The La Crosse County Court House, which opened in 1904, was decorated by Oyen and Soderberg. The murals on the inside of the dome, the grand staircase and the circuit courtroom were primarily the work of Soderberg.

Soderberg worked with Oyen until his death in 1922. Shortly after, in 1926, Oyen died, and his business was carried on by Louis Nelson and Oyen’s son Leighton. The firm dissolved in 1931 during the Great Depression, when the number of business contracts declined. Part of this decline was due to stylistic changes with which the firm could not keep up.

This painting by E. Soderberg shows the teamwork between Soderberg and Oyen. There is a small blue sticker on the back from Oyen’s Art Store at 114 S. Fourth St. It is a mix of gouache and watercolors, and it depicts pioneers on their journey westward in covered wagons. More than likely it was a study for a large mural commissioned for a public building.

Oyen and Soderberg’s work can still be viewed in various institutions across the Midwest.

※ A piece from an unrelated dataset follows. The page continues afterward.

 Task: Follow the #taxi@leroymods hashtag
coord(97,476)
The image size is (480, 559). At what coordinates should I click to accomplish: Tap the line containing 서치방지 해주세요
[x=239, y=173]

This painting represents a partnership between two immigrants who created art in numerous buildings. It was intended to recognize pioneers and western expansion, but more importantly for us, it also tells the story of two Scandinavian artists who together built their careers and homes in the young city of La Crosse. For this, it is treasured in the La Crosse County Historical Society’s collections.